People living in the Thurrock area of Essex have been told they will not have their household bins emptied until 18 June because of ongoing strike action. What is the cause of the dispute and how are people there coping?
What is the disagreement about?
Refuse collectors who are members of the trade union Unite began strike action in Thurrock on 13 April.
Initially, the strike action meant food and general waste would only be collected until 09:00 BST daily. But from 8 May, no collections have been carried out.
The current dispute stems back to April 2019 when the Conservative-led Thurrock Council and the unions agreed that allowances available to staff would be subject to future review.
That review of benefits and allowances has been carried out and a series of proposed changes are currently being consulted on.

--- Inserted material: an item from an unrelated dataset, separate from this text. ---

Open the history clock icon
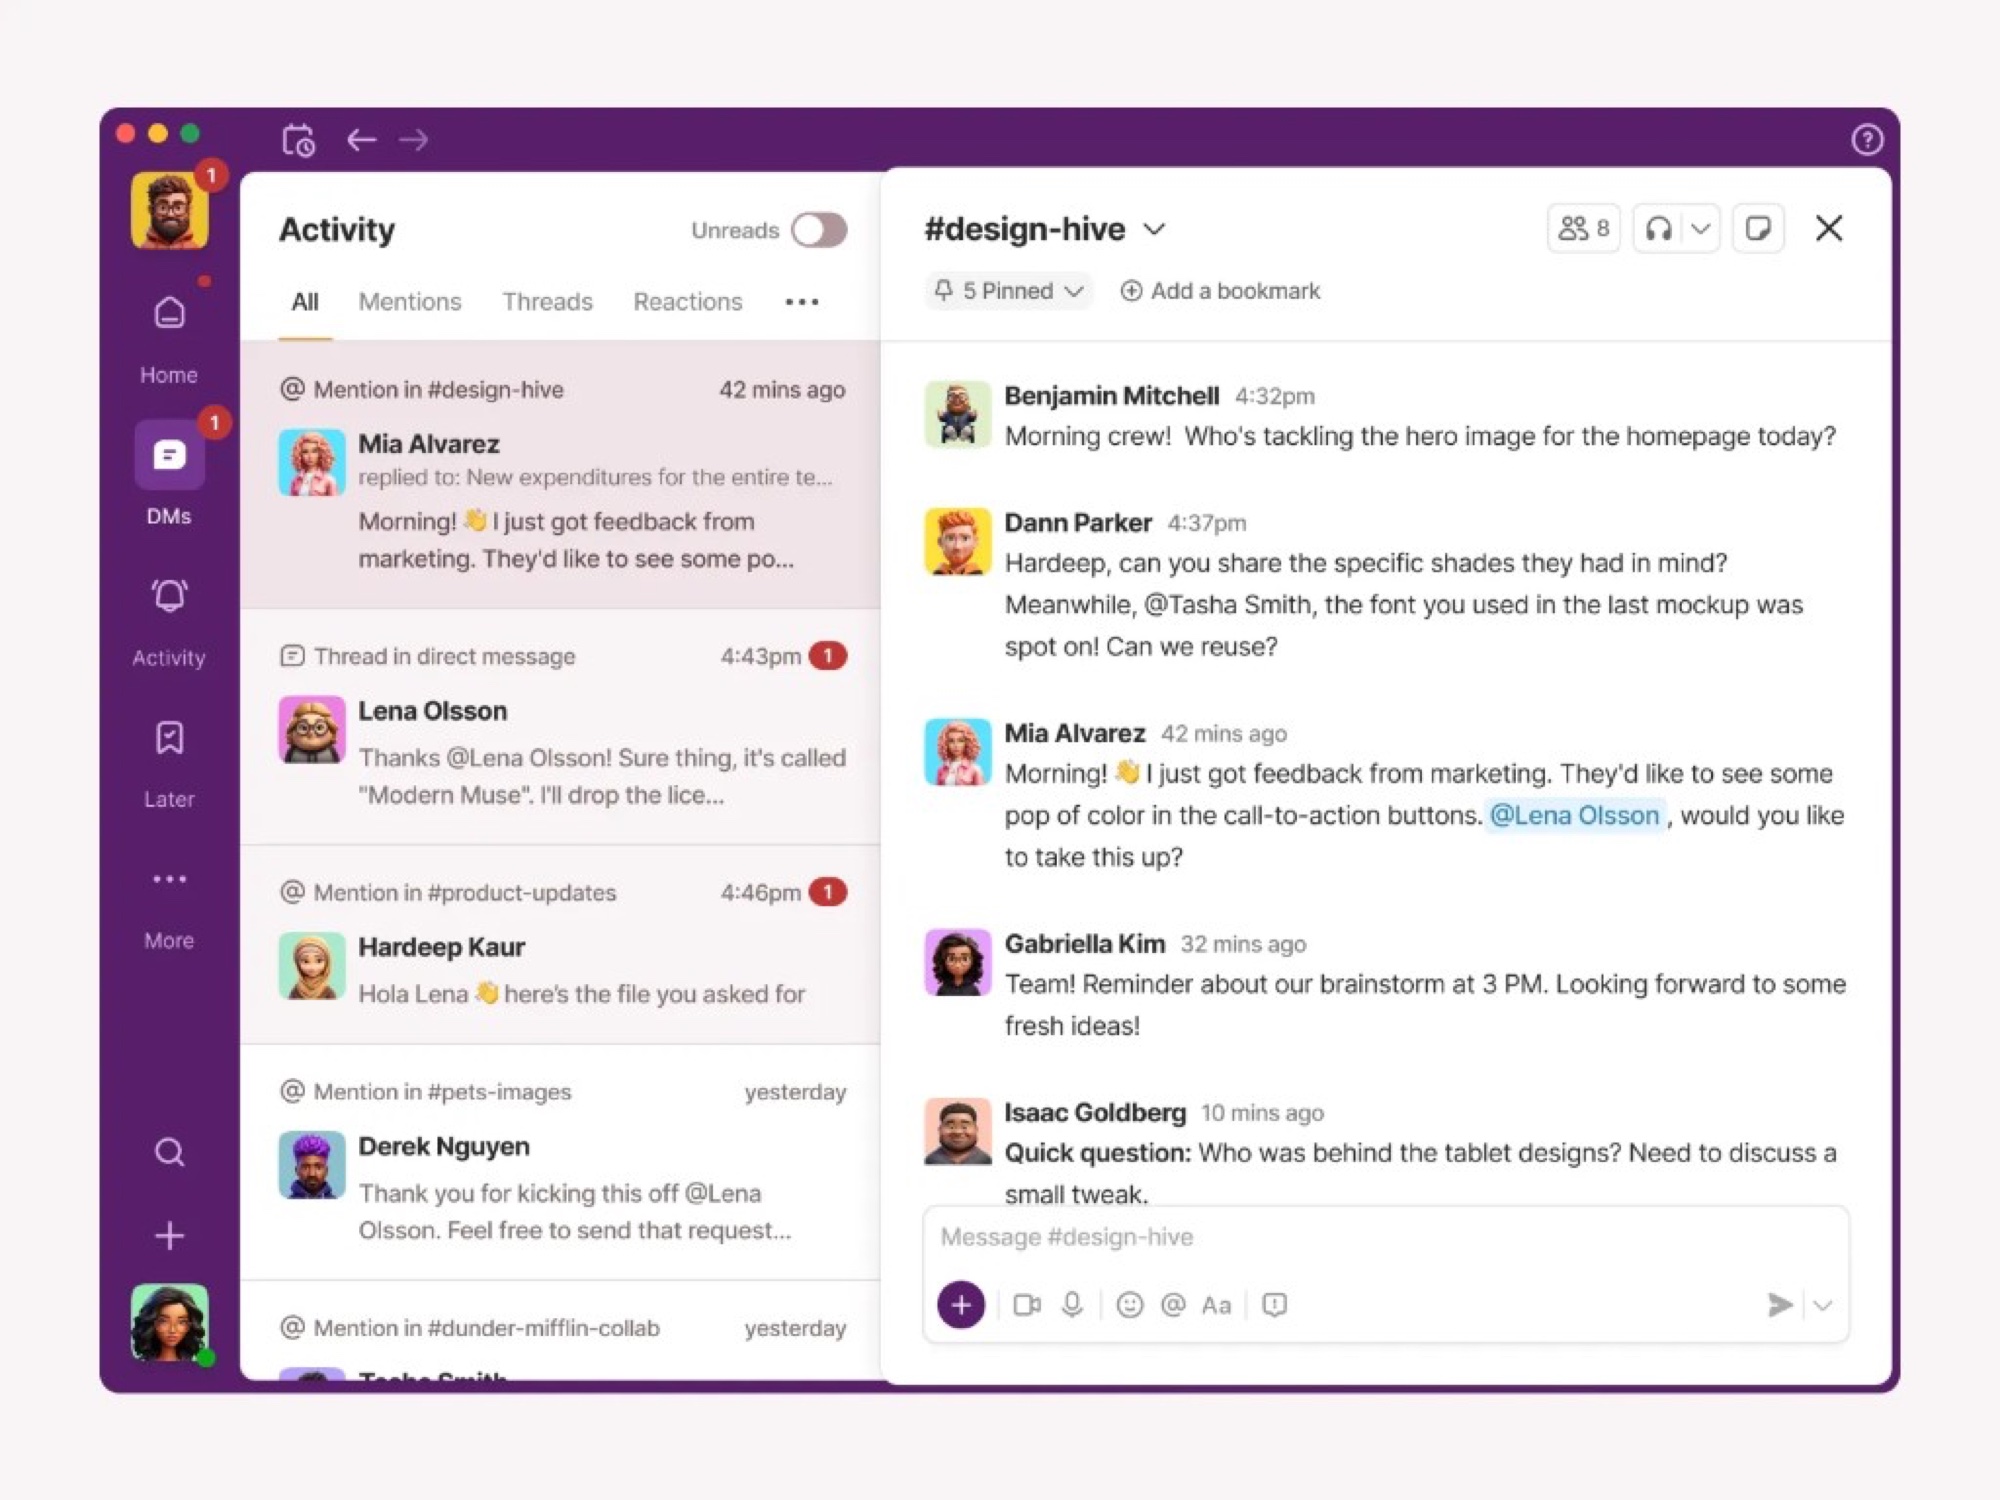This screenshot has height=1500, width=2000. coord(298,140)
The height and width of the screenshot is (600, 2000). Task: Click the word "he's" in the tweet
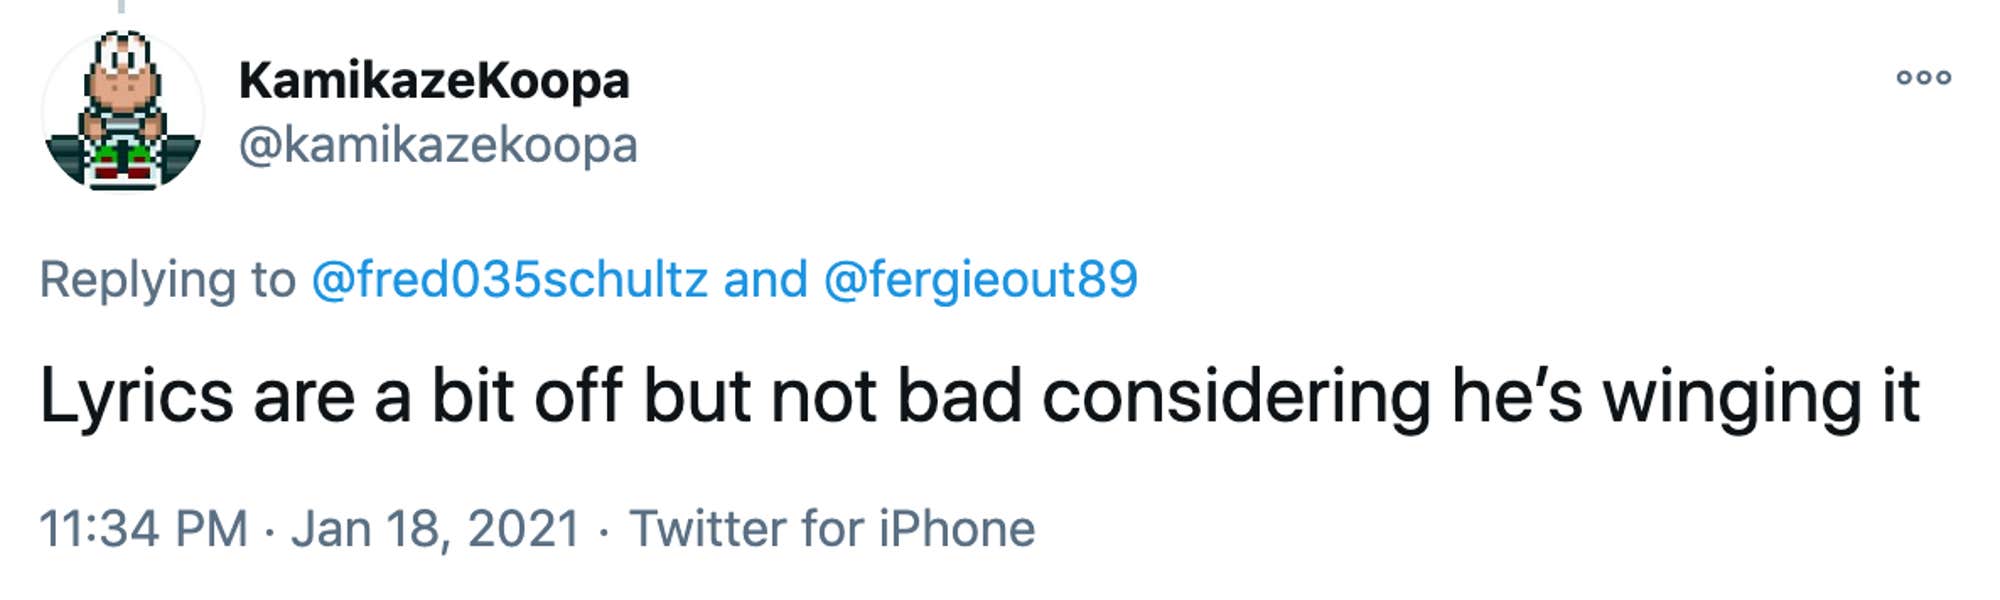1516,397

The changes proposed include reducing bank holiday rates from triple to double pay, the loss of extra payments for vehicle inspections and workers having to be more flexible over shifts.
What does Unite say about the changes?
"Our members have provided essential services throughout the pandemic," says Michelle Cook, regional manager of Unite.
"The proposals are brutal. They are not asking for more money, they just want to keep the money that they have been earning and they are determined to protect their income."
She says the refuse collectors, who make about £25,000 a year on average, could see their earnings fall by as much as £3,800 under the proposals.
And the council?
"We are still at the negotiating stage," says Andrew Jefferies, who sits on Thurrock's decision-making body, the cabinet.
"It is a review, nothing is concrete. This is not about making savings it is about modernising working processes."
He says the work of the entire environmental services team during the pandemic was very much appreciated and urged the union to "come back to the table and call off the strike".
Mr Jefferies ruled out the chance of residents getting a refund for waste services not provided.
DIY bin collections
There are currently seven waste drop-off locations set up by the council where residents can drop off their bagged up waste. On Thursday, the BBC visited a number of them to speak with visitors there.
The Stanford-le-Hope site was very busy with a constant influx of cars arriving in rain before the occupants made the dash to hurl their refuse into the collection vehicle.
One of them, who asked not to be named, said she largely supported the action of the refuse collectors but worried about how those without access to cars would get rid of their waste.
"It has been really busy here," she said. "You should have been here earlier in the week, it was chaos, with waste piled high. It looks like they've managed to deal with that but for how long?"
Another resident said: "Everybody's bins and rubbish is all up the road. It is really unsafe for the elderly people. It is just getting disgusting.
"And we've now got to take the rubbish to the bin lorries themselves. It is not good, it is not good at all."